### Exercise requirements
Scan the records and identify every line in which the string "agent" occurs, then return those lines.

(Collected data entries)
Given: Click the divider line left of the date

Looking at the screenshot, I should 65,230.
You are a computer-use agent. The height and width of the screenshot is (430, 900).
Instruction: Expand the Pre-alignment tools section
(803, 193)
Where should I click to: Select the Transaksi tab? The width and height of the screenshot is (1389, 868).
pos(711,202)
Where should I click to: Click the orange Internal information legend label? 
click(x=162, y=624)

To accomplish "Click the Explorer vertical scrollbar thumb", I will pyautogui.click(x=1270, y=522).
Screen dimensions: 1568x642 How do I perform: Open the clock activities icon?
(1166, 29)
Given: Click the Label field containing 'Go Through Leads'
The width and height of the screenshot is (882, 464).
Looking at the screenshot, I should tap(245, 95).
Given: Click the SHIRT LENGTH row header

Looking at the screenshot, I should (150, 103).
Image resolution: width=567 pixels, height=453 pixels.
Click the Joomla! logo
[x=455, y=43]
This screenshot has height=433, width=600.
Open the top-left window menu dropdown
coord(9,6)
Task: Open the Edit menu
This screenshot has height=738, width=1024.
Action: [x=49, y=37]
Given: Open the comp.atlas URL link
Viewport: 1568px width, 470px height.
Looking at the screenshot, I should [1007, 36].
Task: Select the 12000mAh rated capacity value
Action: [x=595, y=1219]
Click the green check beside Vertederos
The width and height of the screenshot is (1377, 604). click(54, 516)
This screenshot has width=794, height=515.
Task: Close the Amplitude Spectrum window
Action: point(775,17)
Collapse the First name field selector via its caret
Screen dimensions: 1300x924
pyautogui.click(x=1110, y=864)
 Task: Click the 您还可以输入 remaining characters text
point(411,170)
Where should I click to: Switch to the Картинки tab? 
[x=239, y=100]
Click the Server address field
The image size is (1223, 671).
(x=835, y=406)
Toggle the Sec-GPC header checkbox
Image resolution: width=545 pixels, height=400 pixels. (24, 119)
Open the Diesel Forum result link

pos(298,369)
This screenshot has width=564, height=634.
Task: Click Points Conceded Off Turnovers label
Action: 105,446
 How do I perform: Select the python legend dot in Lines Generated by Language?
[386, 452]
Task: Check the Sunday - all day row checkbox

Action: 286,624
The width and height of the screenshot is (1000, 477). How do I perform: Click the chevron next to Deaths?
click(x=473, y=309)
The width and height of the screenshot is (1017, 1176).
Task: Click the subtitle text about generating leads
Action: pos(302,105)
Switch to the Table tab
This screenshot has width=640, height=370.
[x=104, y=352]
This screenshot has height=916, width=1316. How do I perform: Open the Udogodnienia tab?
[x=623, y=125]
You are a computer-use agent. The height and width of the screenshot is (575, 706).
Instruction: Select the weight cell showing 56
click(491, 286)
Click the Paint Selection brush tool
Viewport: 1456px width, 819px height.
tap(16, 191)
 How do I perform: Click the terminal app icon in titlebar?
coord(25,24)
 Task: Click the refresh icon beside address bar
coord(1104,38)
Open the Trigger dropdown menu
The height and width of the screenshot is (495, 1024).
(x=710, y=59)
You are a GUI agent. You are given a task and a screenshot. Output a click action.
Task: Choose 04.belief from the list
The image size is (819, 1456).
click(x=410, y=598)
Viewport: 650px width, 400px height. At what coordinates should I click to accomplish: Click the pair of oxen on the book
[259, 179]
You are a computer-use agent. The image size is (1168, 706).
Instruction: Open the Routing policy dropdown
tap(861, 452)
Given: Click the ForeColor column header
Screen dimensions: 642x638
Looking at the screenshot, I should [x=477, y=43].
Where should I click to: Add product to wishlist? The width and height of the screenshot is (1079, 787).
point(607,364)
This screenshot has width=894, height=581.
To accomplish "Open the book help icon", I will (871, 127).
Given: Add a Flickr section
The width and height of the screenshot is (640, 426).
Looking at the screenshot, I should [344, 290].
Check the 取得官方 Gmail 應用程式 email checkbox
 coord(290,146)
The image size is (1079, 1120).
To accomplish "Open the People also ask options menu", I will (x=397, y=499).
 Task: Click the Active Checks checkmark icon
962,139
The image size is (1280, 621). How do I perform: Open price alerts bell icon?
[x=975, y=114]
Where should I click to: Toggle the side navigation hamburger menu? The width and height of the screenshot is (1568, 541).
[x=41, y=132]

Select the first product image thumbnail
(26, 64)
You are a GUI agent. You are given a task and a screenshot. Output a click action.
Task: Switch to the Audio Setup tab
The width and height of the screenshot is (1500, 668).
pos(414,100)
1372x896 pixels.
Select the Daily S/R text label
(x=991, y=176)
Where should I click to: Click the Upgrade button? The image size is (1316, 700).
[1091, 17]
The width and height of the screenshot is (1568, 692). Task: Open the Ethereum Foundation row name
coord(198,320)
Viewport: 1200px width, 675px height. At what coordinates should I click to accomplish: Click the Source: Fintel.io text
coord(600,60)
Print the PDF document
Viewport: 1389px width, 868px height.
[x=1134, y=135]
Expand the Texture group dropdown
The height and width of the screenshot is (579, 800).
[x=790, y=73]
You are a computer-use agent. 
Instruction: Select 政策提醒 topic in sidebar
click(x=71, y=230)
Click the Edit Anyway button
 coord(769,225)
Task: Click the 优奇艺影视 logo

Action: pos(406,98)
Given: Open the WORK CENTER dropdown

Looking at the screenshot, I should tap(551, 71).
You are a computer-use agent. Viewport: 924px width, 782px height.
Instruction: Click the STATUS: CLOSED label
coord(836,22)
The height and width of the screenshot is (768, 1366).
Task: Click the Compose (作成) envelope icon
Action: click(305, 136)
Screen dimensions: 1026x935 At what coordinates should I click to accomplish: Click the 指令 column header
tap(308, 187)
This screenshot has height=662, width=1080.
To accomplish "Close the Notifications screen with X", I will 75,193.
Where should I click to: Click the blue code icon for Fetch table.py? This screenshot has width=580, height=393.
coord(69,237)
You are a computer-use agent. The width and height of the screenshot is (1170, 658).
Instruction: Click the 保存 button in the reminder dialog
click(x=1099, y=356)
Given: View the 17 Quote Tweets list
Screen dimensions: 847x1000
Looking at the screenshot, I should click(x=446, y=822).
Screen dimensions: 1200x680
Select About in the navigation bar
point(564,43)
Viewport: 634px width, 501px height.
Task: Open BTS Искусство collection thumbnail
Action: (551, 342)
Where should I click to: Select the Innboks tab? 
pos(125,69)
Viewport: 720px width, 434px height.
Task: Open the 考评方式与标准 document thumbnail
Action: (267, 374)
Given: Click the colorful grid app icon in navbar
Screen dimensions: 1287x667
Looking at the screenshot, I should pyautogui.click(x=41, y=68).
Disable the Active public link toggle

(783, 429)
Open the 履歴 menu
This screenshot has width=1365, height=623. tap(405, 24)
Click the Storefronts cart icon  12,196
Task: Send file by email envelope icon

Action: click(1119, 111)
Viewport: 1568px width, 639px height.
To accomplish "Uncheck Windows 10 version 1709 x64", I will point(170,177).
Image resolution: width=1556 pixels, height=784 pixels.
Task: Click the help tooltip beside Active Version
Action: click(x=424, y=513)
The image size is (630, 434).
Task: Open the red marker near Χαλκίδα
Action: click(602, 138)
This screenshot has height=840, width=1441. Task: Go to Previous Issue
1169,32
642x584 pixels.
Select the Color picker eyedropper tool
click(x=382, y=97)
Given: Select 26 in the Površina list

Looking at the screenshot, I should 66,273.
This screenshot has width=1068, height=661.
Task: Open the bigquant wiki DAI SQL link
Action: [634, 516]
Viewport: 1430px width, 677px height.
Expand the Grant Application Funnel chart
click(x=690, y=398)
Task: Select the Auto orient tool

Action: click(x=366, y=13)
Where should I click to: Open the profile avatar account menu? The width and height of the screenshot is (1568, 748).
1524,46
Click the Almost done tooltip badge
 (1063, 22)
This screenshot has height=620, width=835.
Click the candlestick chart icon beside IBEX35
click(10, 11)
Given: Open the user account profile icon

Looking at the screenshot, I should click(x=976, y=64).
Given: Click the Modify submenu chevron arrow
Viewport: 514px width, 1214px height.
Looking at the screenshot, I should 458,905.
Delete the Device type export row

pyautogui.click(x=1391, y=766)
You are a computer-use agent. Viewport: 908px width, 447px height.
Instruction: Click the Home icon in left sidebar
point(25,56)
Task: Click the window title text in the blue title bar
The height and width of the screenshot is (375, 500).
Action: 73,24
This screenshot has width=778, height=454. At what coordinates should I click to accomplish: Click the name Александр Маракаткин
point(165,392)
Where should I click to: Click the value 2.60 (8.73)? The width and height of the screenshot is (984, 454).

### Solution for this problem
You are a computer-use agent. The height and width of the screenshot is (430, 900).
You are a computer-use agent. The height and width of the screenshot is (575, 706).
You are a GUI agent. You are given a task and a screenshot. Output a click action.
You are a computer-use agent. The image size is (1168, 706).
You are a GUI agent. You are given a task and a screenshot. Output a click action.
You are a computer-use agent. 
You are a computer-use agent. Viewport: 924px width, 782px height.
You are a computer-use agent. The width and height of the screenshot is (1170, 658).
You are a computer-use agent. Viewport: 908px width, 447px height.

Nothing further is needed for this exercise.